Folk psychology, insist some, is just like folk mechanics, folk thermodynamics, folk meteorology, folk chemistry, and folk biology. It is a framework of concepts, roughly adequate to the demands of everyday life, with which the humble adept comprehends, explains, predicts, and manipulates a certain domain of phenomena. It is, in short, a folk theory. As with any theory, it may be evaluated for its virtues or vices in all of the dimensions listed. And as with any theory, it may be rejected in its entirety if it fails the measure of such evaluation. Call this the theoretical view of our self-understanding. Folk psychology, insist others, is radically unlike the examples cited. It does not consist of laws.

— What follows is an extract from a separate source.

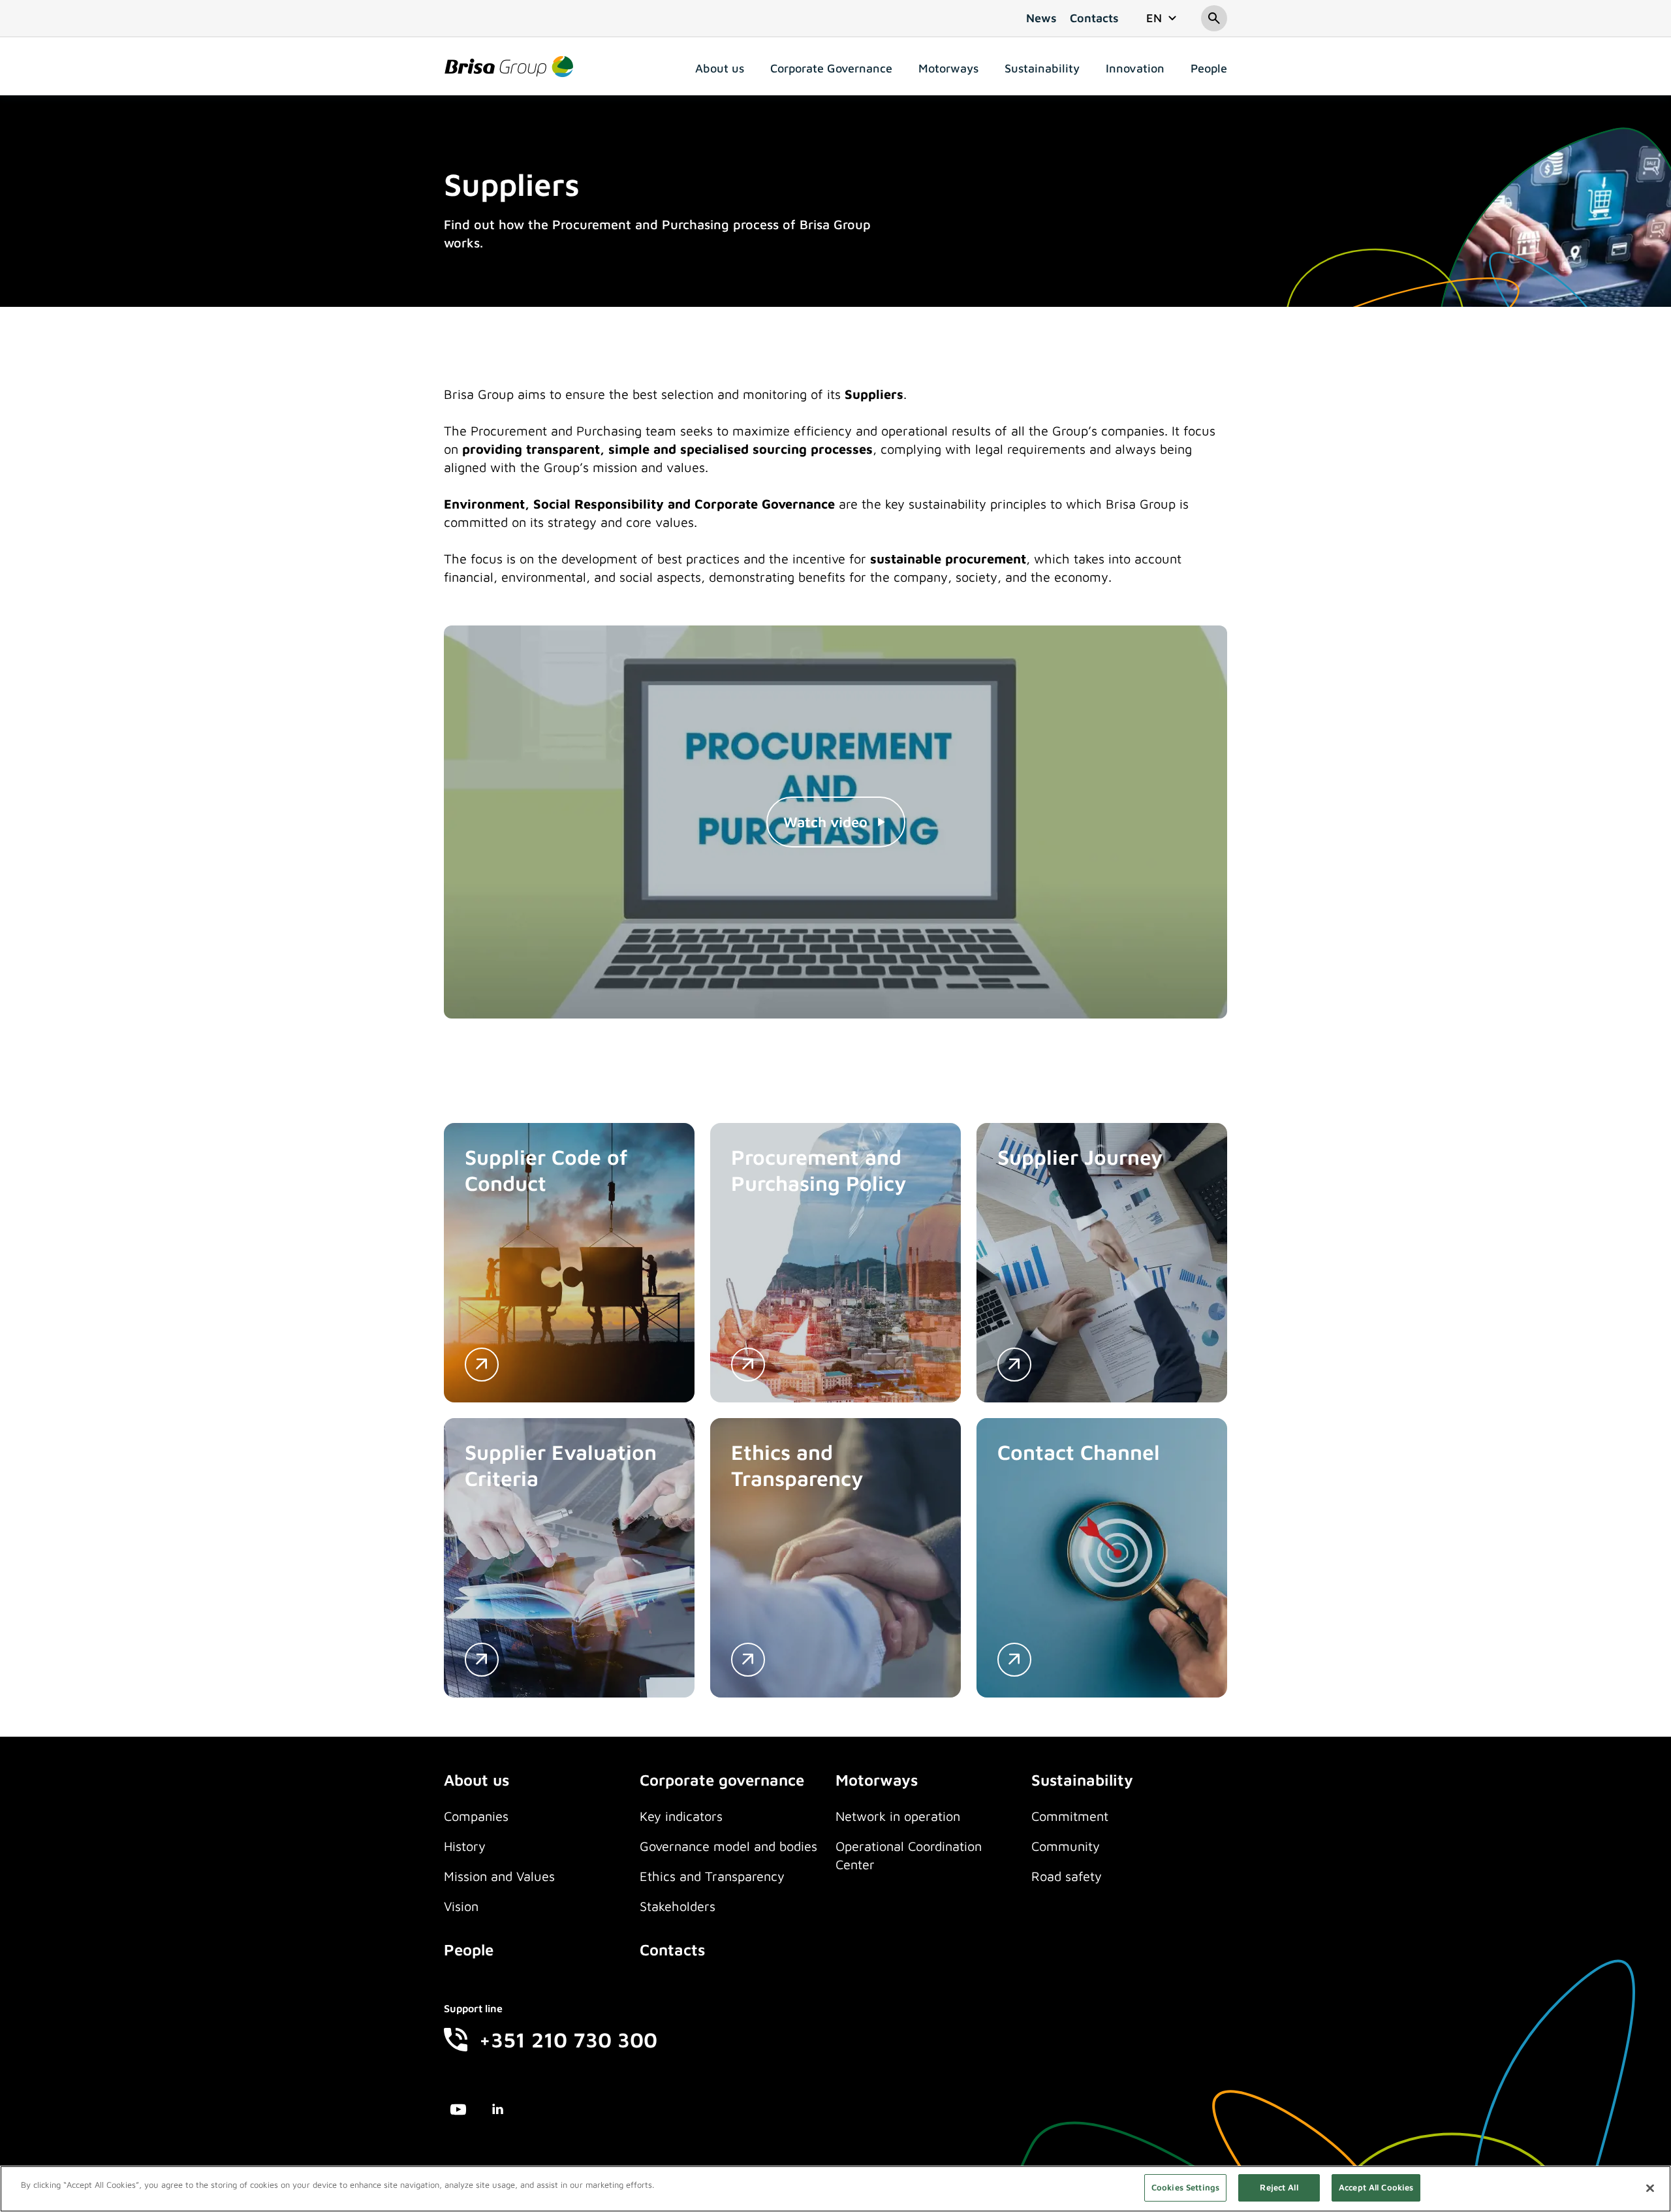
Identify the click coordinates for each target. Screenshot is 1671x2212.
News (1041, 18)
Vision (461, 1906)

It does not support causal explanations. It does not evolve over time. Its central purpose is normative rather than descriptive. And thus it is not the sort of framework that might be shown to be radically defective by sheerly empirical findings. Its assimilation to theories is just a mistake. It has nothing to fear, therefore, from advances in cognitive theory or the neurosciences. Call this the antitheoretical view of our self-understanding.

Somebody here is deeply mistaken. The first burden of this paper is to argue that it is the antitheoretical view that harbors most, though not all, of those mistakes. In the thirty years since the theoretical view was introduced (see, especially Sellars 1956; Feyerabend 1963; Rorty 1965; Churchland 1970, 1979, 1981), a variety of objections have been leveled against it.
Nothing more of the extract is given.